[Opening Text section]
If you are a federal employee, disciplinary actions may be something you never thought you would have to face. But whereas most federal employees appeal disciplinary actions only before the Merit Systems Protection Board, the VA disciplinary appeals process differs slightly.
Disciplinary Appeals Board (DAB) hearings address whether the employee demonstrated professional misconduct or incompetence. A DAB hearing features its own unique procedures and appeals process.
This article will focus on the DAB appeals process and basic DAB procedures. We’ll also touch on what kind of employees face disciplinary appeals board hearings. For more specific assistance, contact a VA federal employment attorney today.
Understanding the Relationship Between Title 38 Employees and the Disciplinary Appeals Board
Under Title 38, the disciplinary appeals board process applies to only certain medical professionals. A wide variety of VA professions fall under the DAB’s jurisdiction.
Just a few of these professions include:
- Speech pathologists,
- Pharmacy technicians,
- Physician assistants,
- Optometrists, and
- Registered nurses.
All these professions require their members to fulfill unique professional standards of care. For instance, physicians must follow a code of medical ethics and other highly specific duties relating to patient care and privacy. The DAB exists to evaluate complaints that members of these specific professions failed to fulfill their professional standards of care. Its jurisdiction does not include general disciplinary charges, such as being absent without official leave (AWOL), sleeping on the job, or committing insubordination.
The DAB Appeals Process
There are four major steps of the DAB appeals process:
- Notice of Proposed Discipline,
- Decision Regarding Proposed Discipline,
- The DAB Pre-Hearing Process, and
- The DAB Hearing.
In some cases, you can submit further appeals after an unfavorable DAB decision.
Notice of Discipline
The DAB appeals process begins when you receive a proposed notice of discipline. To be valid, the proposal notice must indicate the alleged misconduct (such as demonstrating negligence while caring for a patient) and the proposed disciplinary action.
The key here is that the issue must relate to patient care or professional competence. It must also inform you of your right to reply orally or in writing. In most cases, you have only a short time to respond. In fact, under current VA directives, you can have as few as five calendar days to defend yourself. If you receive a notice of discipline, it is vital you contact a legal representative immediately.
Decision Regarding Proposed Discipline
After you and your representative have replied orally and in writing to the notice, a deciding official will evaluate the evidence and your reply to make a decision regarding the proposed discipline.
The deciding official can choose to uphold the proposed penalty, impose a lesser penalty, or withdraw the proposed discipline entirely. Regardless of the final decision, you and your representative will be notified via a written decision letter.
The decision letter will provide a brief explanation of the final decision and the reasons for the final outcome. It will also include language explaining your right to appeal to the DAB. Generally, you have 7 days to file an appeal of the final disciplinary decision to the DAB. In almost all cases, the Board will dismiss late filings.
DAB Pre-Hearing Process
After you and your representative have filed a written DAB appeal, the VA will assemble a three-person panel. The panel—composed of fellow professionals of similar grade to you—will consider whether you fulfilled your professional standard of care. Before the hearing, there will be a pre-hearing meeting to consider the issues of the appeal.
[Closing Text section]
In the text on VA disciplinary appeals, who makes up the three-person panel that the VA assembles after a written DAB appeal is filed?
[Opening Information section]
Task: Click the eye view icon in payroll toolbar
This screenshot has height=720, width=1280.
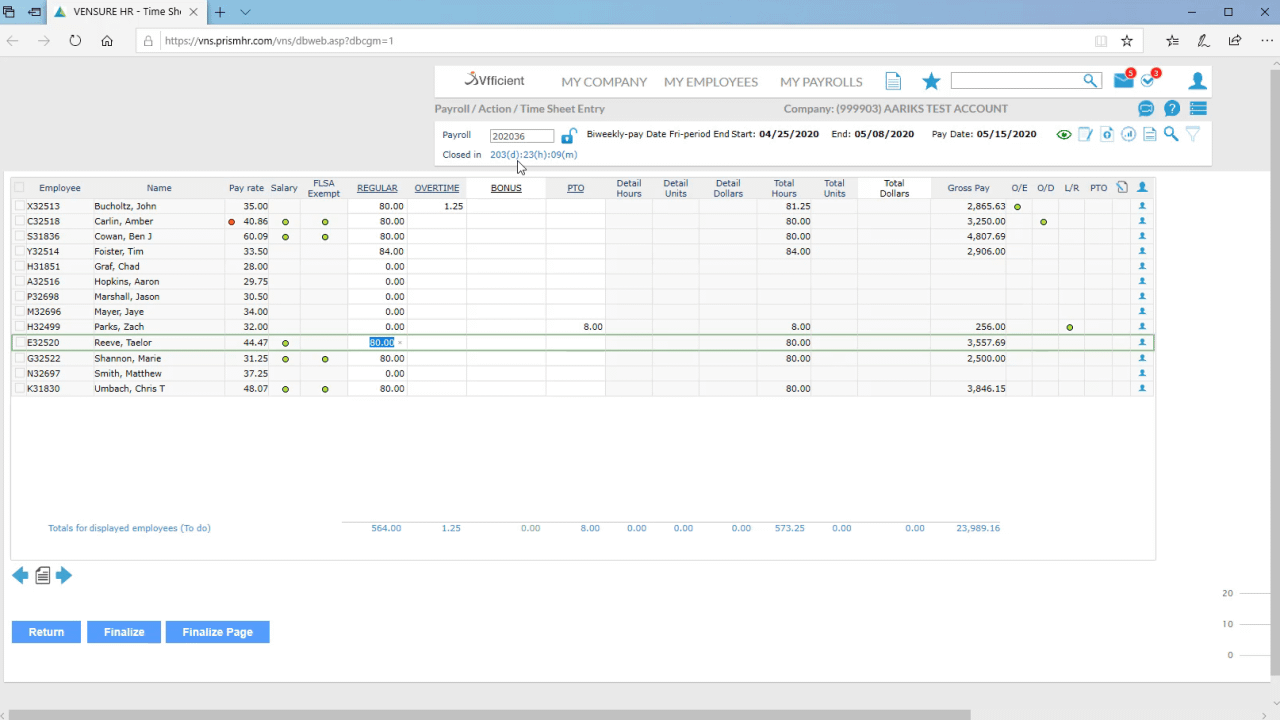Action: pyautogui.click(x=1064, y=135)
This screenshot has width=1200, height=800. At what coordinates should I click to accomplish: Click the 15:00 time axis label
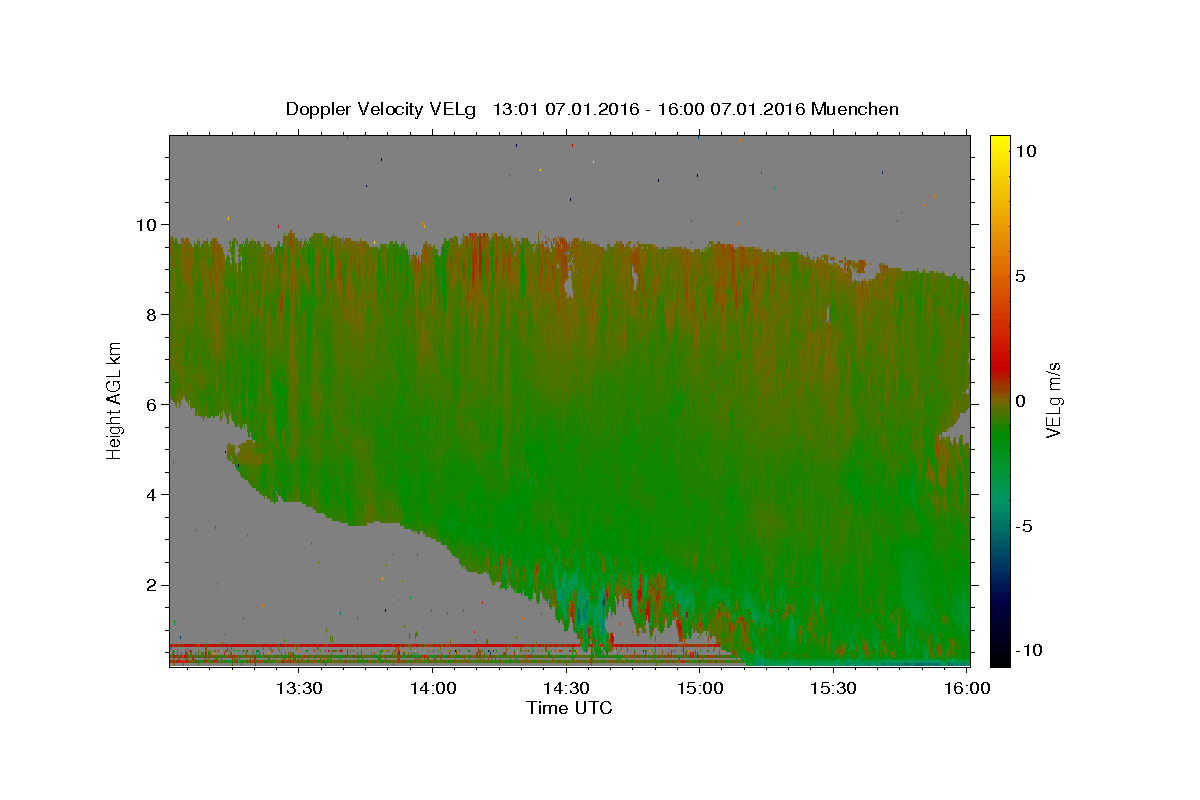coord(700,688)
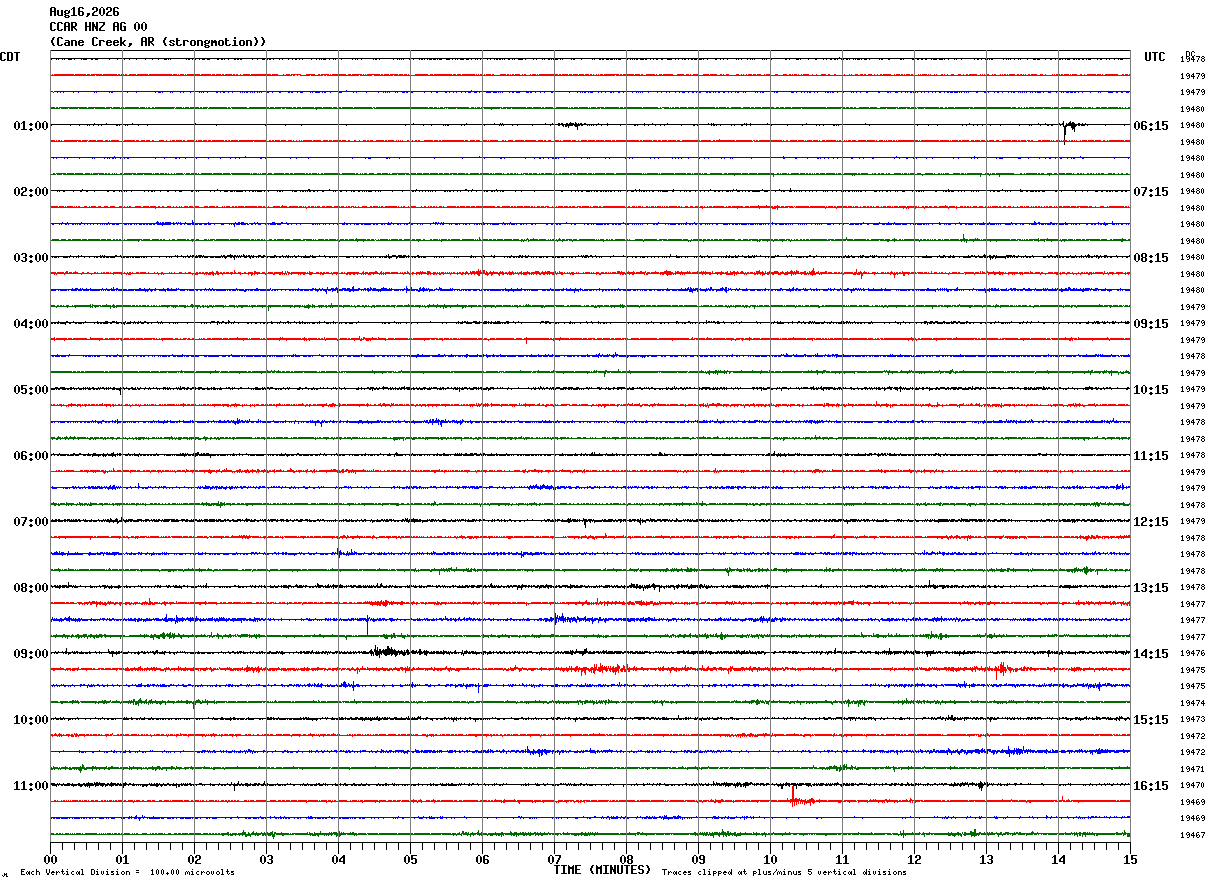Select the 09:00 CDT row label
Image resolution: width=1210 pixels, height=886 pixels.
coord(30,654)
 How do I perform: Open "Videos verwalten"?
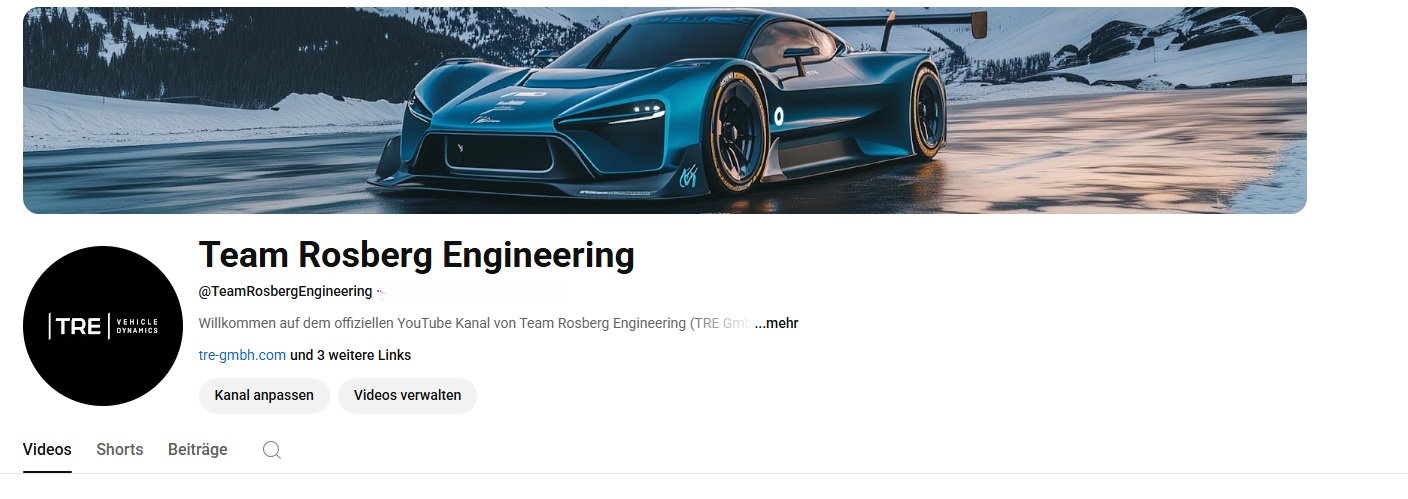point(407,395)
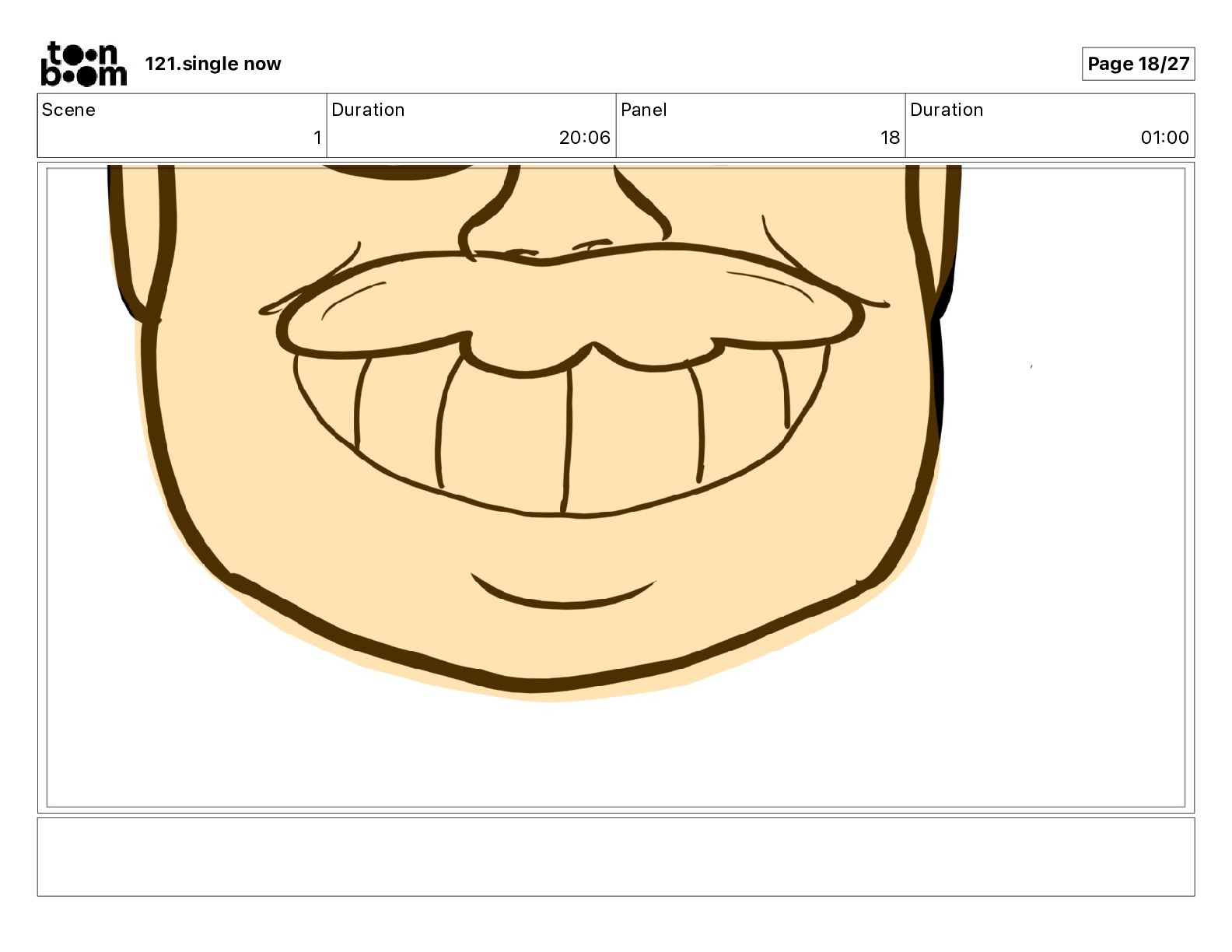Click the empty notes box below the panel
The image size is (1232, 952).
click(615, 856)
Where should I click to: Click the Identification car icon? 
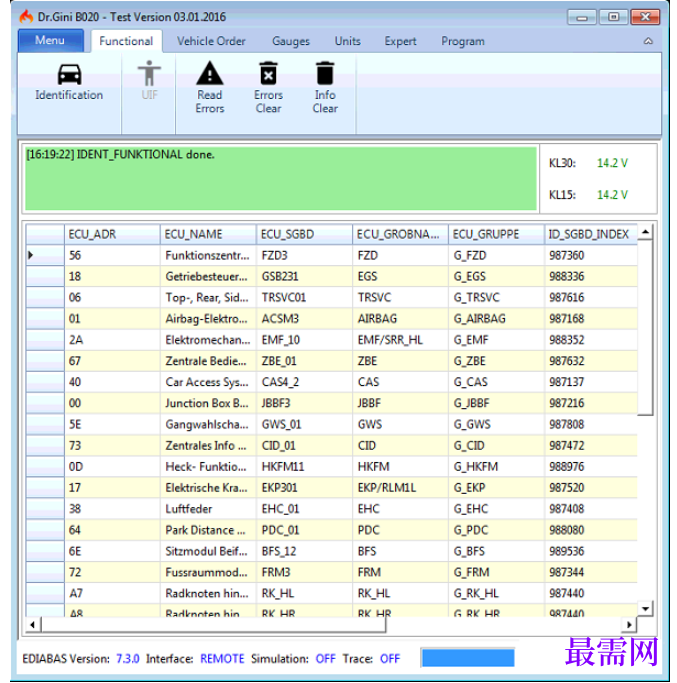pos(69,74)
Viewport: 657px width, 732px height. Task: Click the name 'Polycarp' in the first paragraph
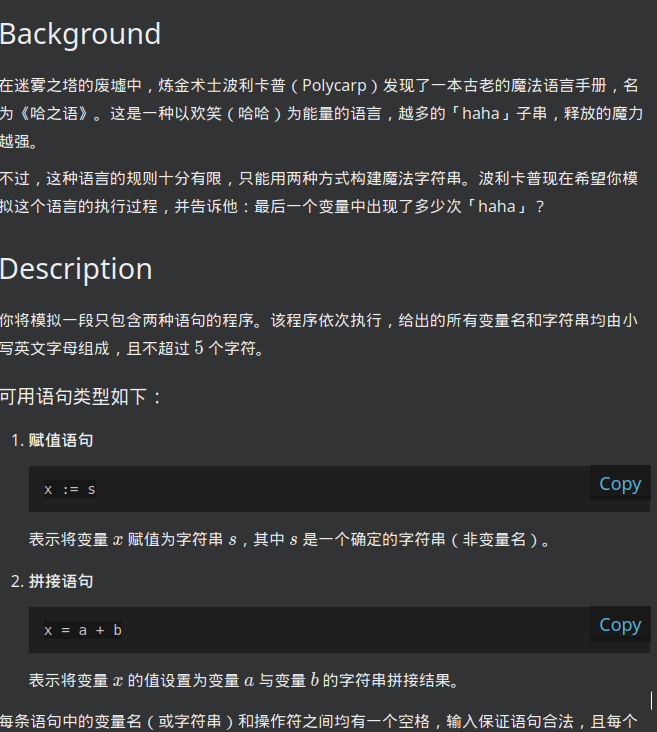pyautogui.click(x=334, y=85)
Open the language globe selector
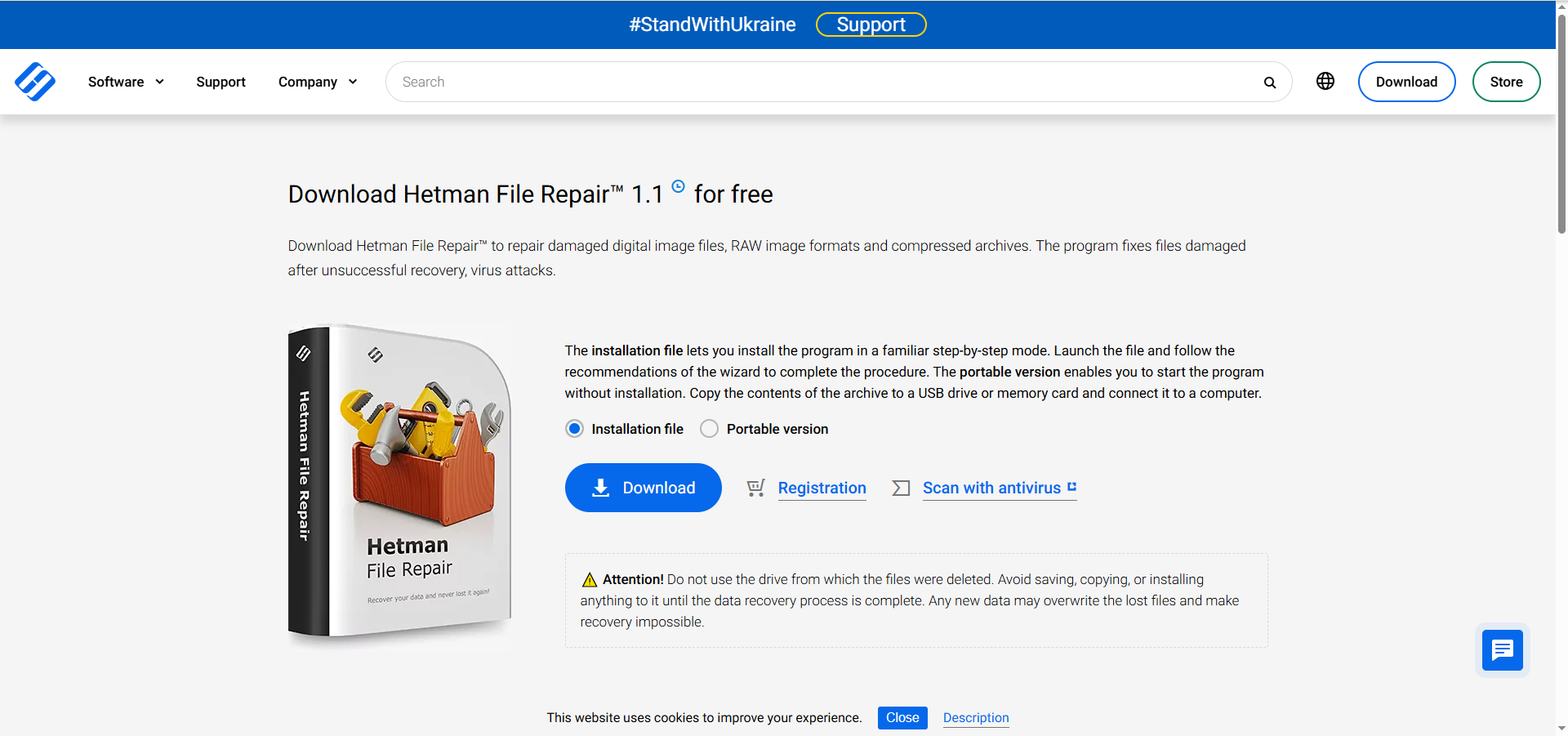Screen dimensions: 1568x736 1325,81
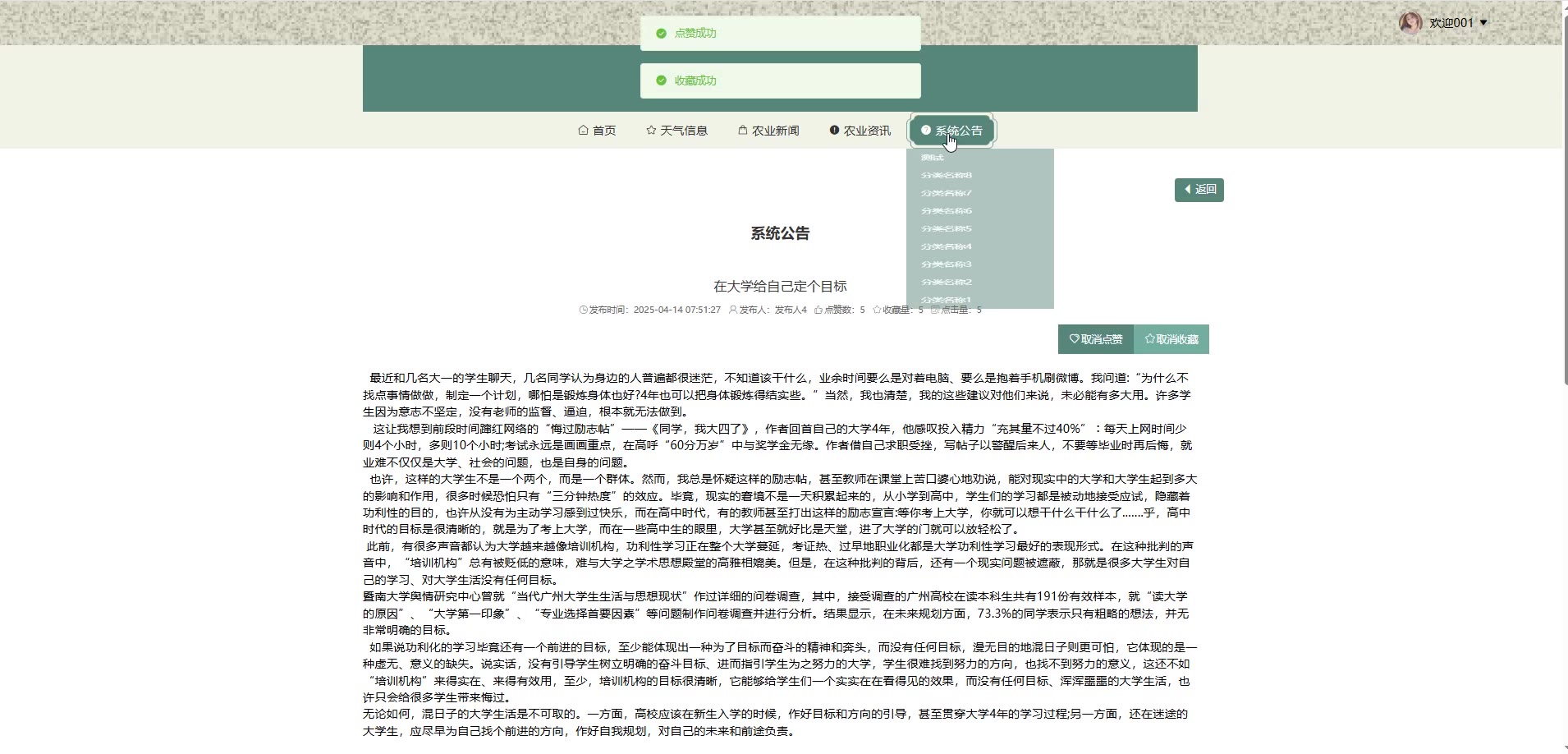The width and height of the screenshot is (1568, 754).
Task: Click the exclamation icon beside 农业资讯
Action: pos(834,131)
[Closing Information section]
Written answer: Fellow professionals of similar grade to the employee.